-- BEGIN Provided records --

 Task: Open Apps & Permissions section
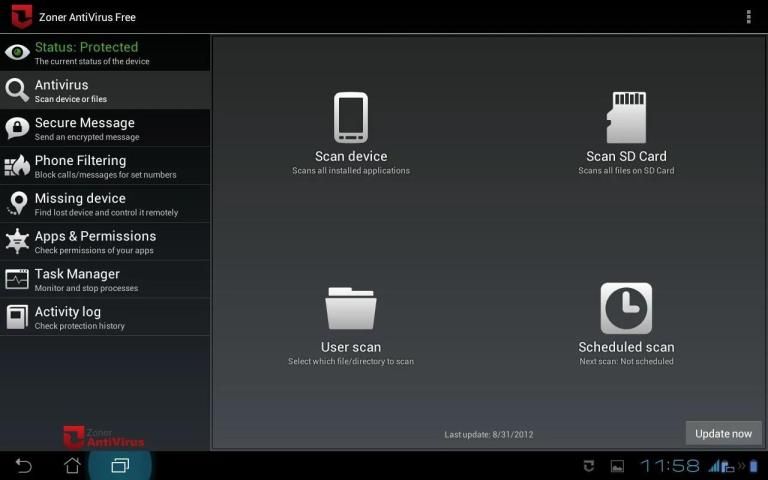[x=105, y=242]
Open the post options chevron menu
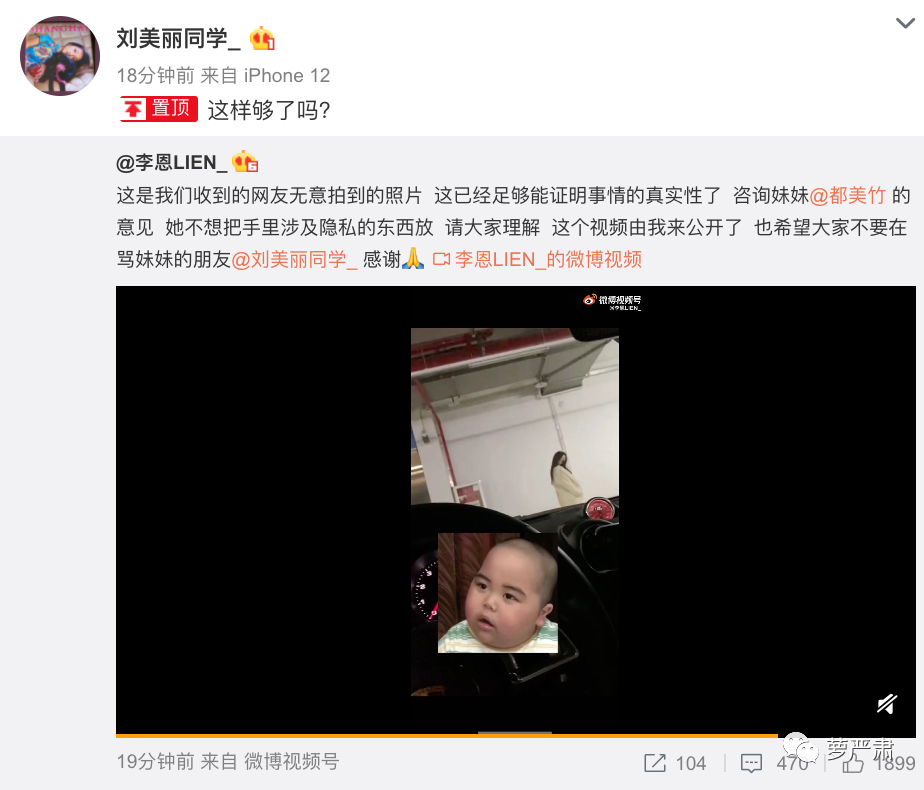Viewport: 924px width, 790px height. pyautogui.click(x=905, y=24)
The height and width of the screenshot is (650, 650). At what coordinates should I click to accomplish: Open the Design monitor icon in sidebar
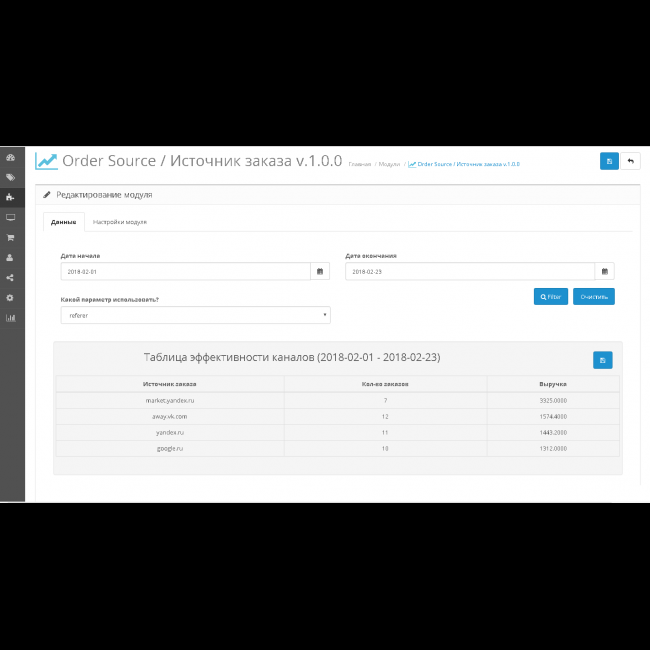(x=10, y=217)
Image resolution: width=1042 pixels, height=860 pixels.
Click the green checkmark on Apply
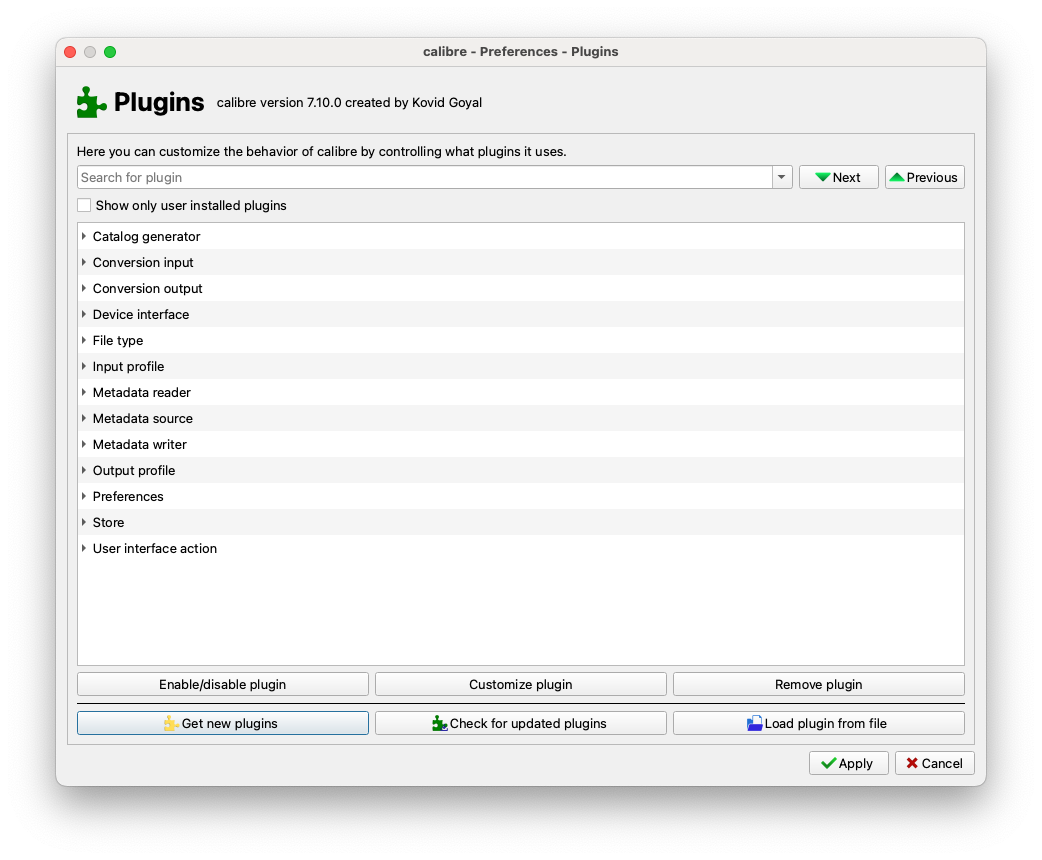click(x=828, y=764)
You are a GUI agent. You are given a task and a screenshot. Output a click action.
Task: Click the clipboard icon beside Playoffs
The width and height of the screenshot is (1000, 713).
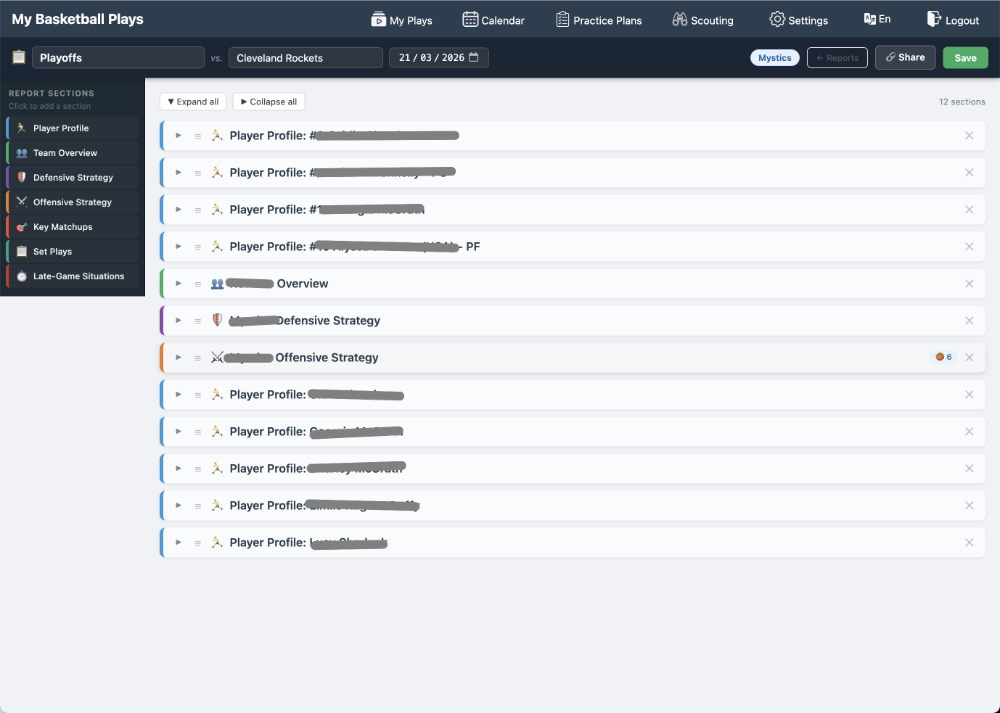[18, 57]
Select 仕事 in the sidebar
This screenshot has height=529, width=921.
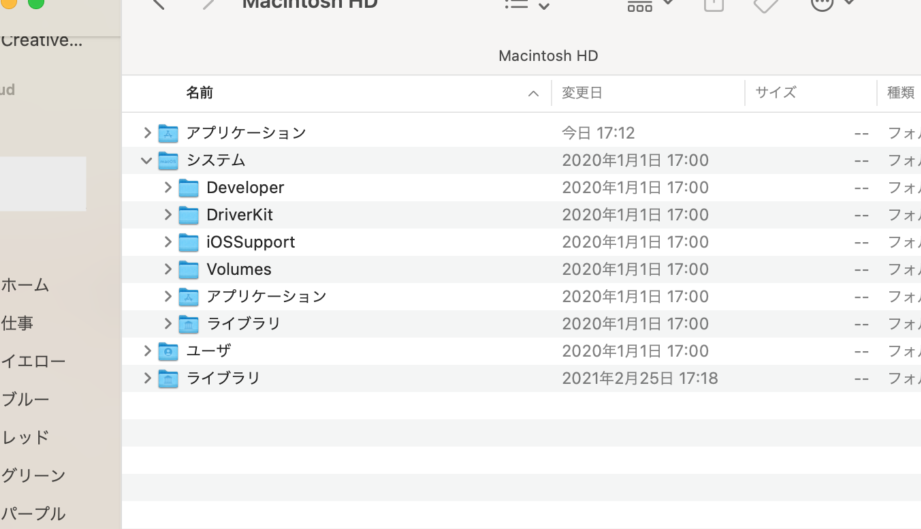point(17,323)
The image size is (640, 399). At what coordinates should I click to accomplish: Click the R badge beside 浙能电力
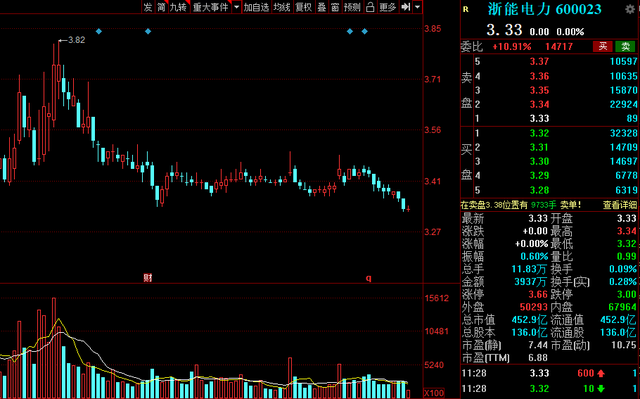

-- END Provided records --

Gather every line of the listing above that contains the word "Open", and copy each one out in full.

 Task: Open Apps & Permissions section
Open the post options chevron menu
The height and width of the screenshot is (650, 650). At what coordinates should I click to accomplish: Open the Design monitor icon in sidebar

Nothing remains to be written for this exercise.